Saturday, August 18, 2007

BBC Reportage - How to make ground breaking youth current affairs

Each generation has its muse. Each generation either produces a legacy in programming for others to study or talks of one that stood above the crowd. Current.TV and Youtube are today's de rigeur. Look back in time and this is one reccommendation.

When the very idea of treating young people as adults, giving them a huge responsibilty to produce their own programmes in current affairs would have been considered ill-thought out, the BBC came up with Reportage.

In fact it followed on the back end of Network 7, Janet Street Porters creation. In this report on, firstly a snap shot of the programme and one of its typical features as I cover juvenile crime.

And then on viewmagazine's menu a more indepth look at its contribution.
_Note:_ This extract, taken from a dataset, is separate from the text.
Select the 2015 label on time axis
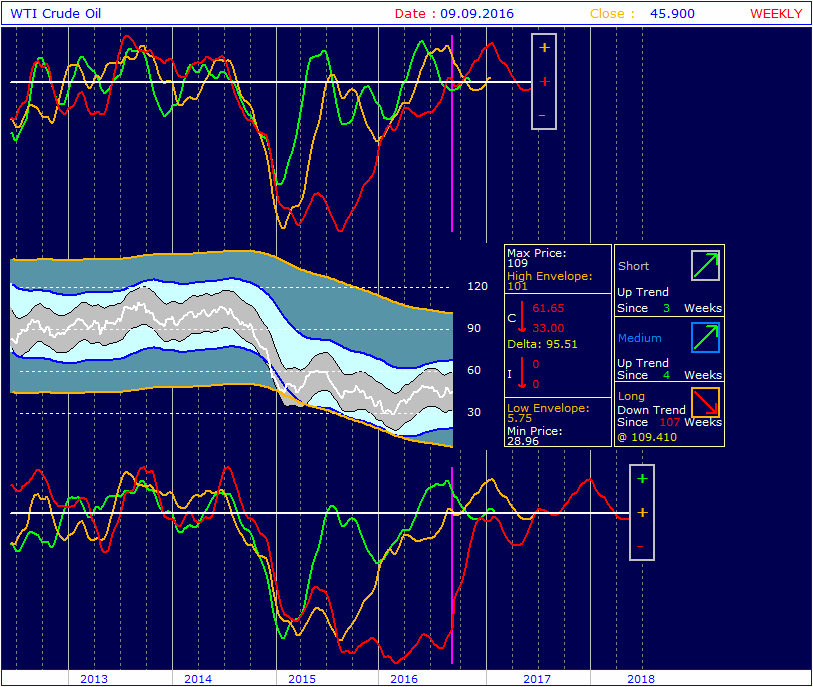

In case you're not convinced here's 5 reason why the programme had that little bit of something else and why if you're considering a current affairs prog, you could do yourself some good by studying it at making your own contemporary brand.

1. It was made by young people in their 20s, so they knew what was happening on the ground which they fed into the prog

2. It had an attitude. Everyone there would have been considered as top of their game. So rather than process stories the unit actively broke many stories that would have taken ages to develop elsewhere in the schedules

3. It had a decent budget.

4. It spoke to its constituents rather than patronise them and was allowed to experiment and in some cases fail. Programmes were pulled if not considered worthy

5. It operated almost like an agency. Everyone contributed. It was almost like BBC Training on the job as many of its staffers who left would go on to bigger programmes and have since become key players in British broadcasting

Watch it and make your own mind up. Video Journalism? Nothing is what it seems. Reportage was shooting with hi8s in 1992

1 comment:

Anonymous said...

I remember watching Reportage, back in the day and loved the vibrancy, energy and information it provided.

I remember one particular programme, looking at joining the army. I think it was titled "Conscript or Contrick" or possibly "Contract or Contrick".

It also covered the issue of Gerry Adams who was considered so evil that his voice was not allowed to be broadcast on the TV, but a transcript of his words could be read by an actor or reporter.

I think for now the internet, maybe the main source of diverse news coverage packed in a short digestible format for the teens to twenties.

After all, you now have free speech and expression for the masses and the niches.